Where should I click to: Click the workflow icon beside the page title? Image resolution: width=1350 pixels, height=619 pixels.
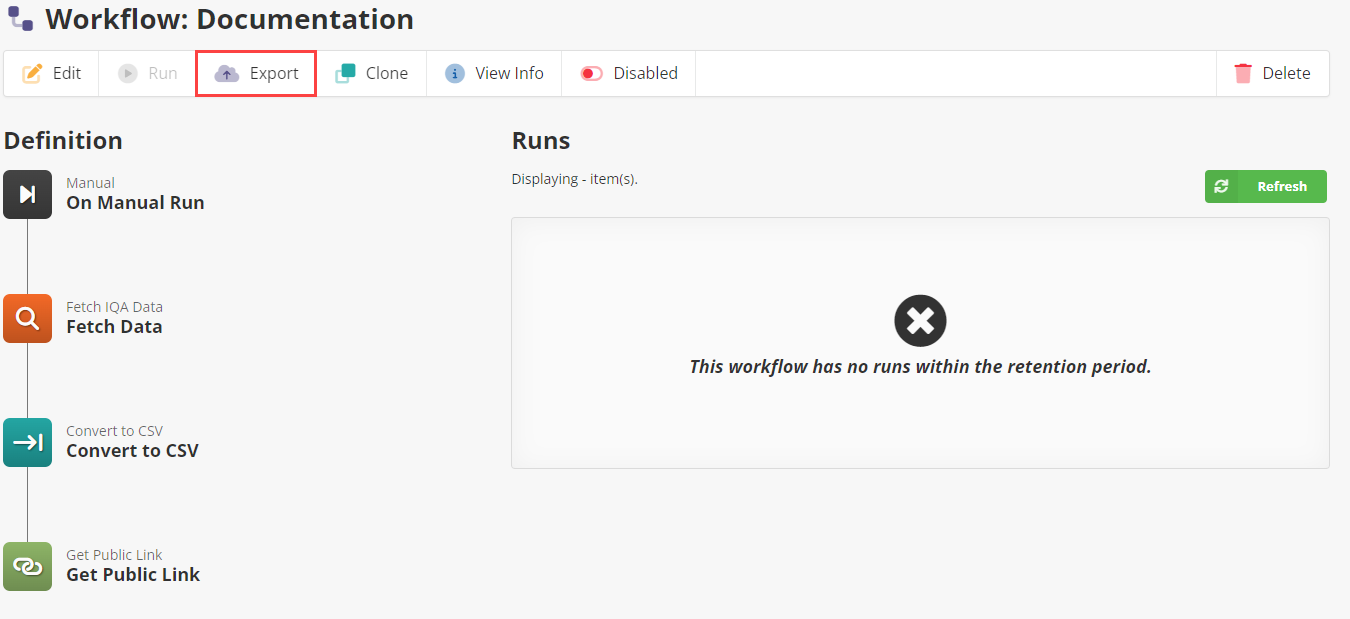(21, 18)
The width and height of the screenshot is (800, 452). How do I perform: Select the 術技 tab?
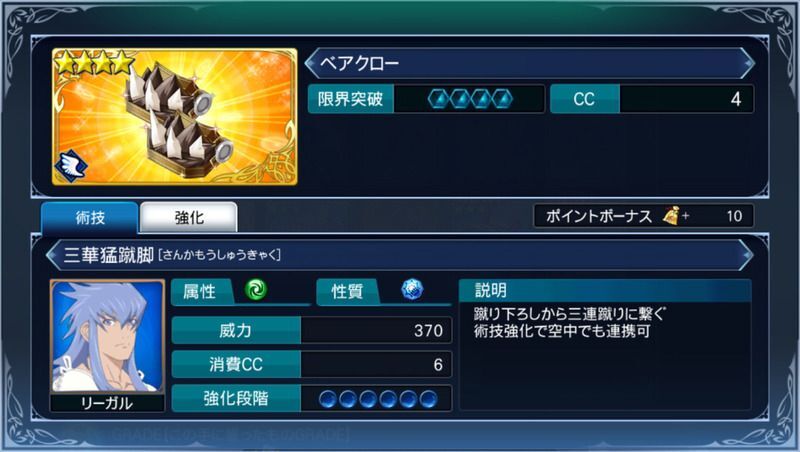click(x=90, y=217)
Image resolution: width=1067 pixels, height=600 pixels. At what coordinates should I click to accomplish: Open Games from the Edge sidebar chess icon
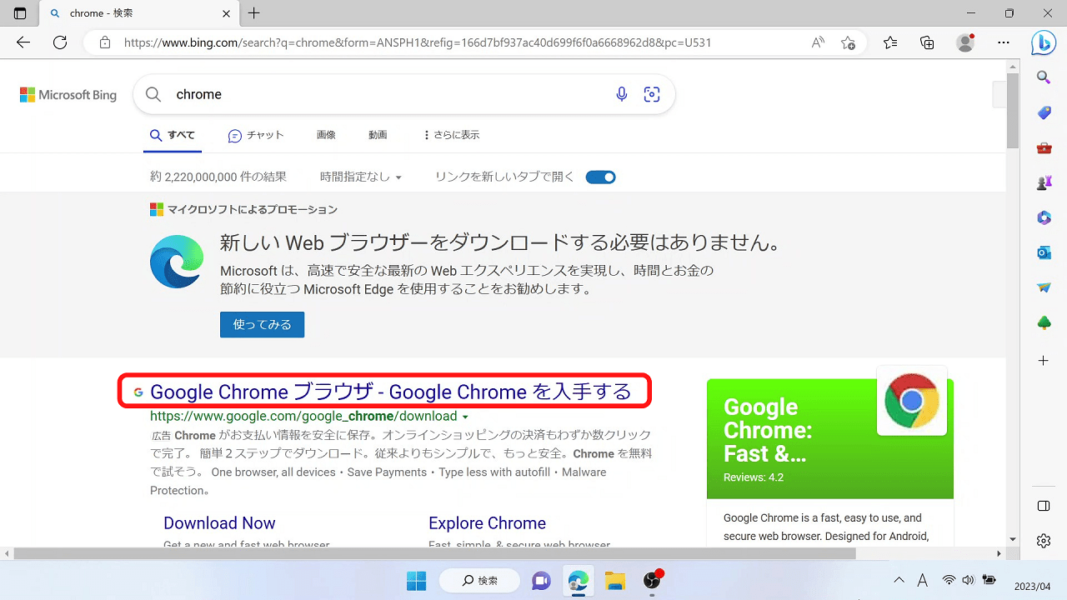point(1043,182)
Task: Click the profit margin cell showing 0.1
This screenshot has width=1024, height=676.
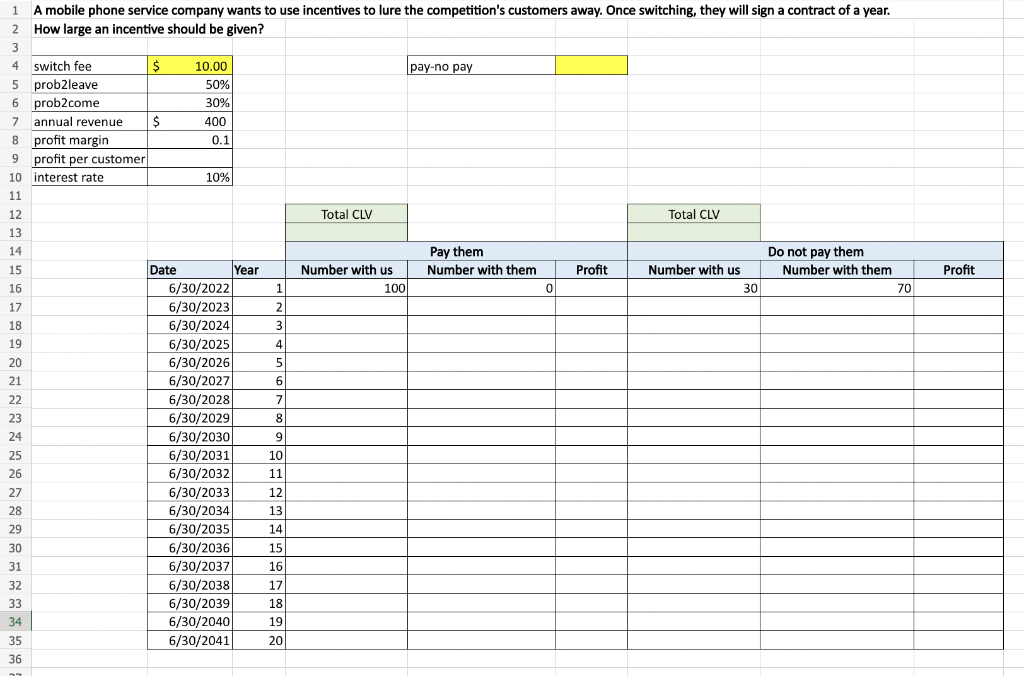Action: click(190, 140)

— Work to be completed —
Rewrite the material above as a numbered list, one line per entry, with blank lines dropped and the pictures left out.

— Exercise answer —
1. Where should I click to: Click the workflow icon beside the page title? Image resolution: width=1350 pixels, height=619 pixels.
2. (21, 18)
3. The width and height of the screenshot is (800, 452). How do I perform: Select the 術技 tab?
4. click(x=90, y=217)
5. Image resolution: width=1067 pixels, height=600 pixels. At what coordinates should I click to accomplish: Open Games from the Edge sidebar chess icon
6. point(1043,182)
7. Task: Click the profit margin cell showing 0.1
8. This screenshot has width=1024, height=676.
9. Action: click(190, 140)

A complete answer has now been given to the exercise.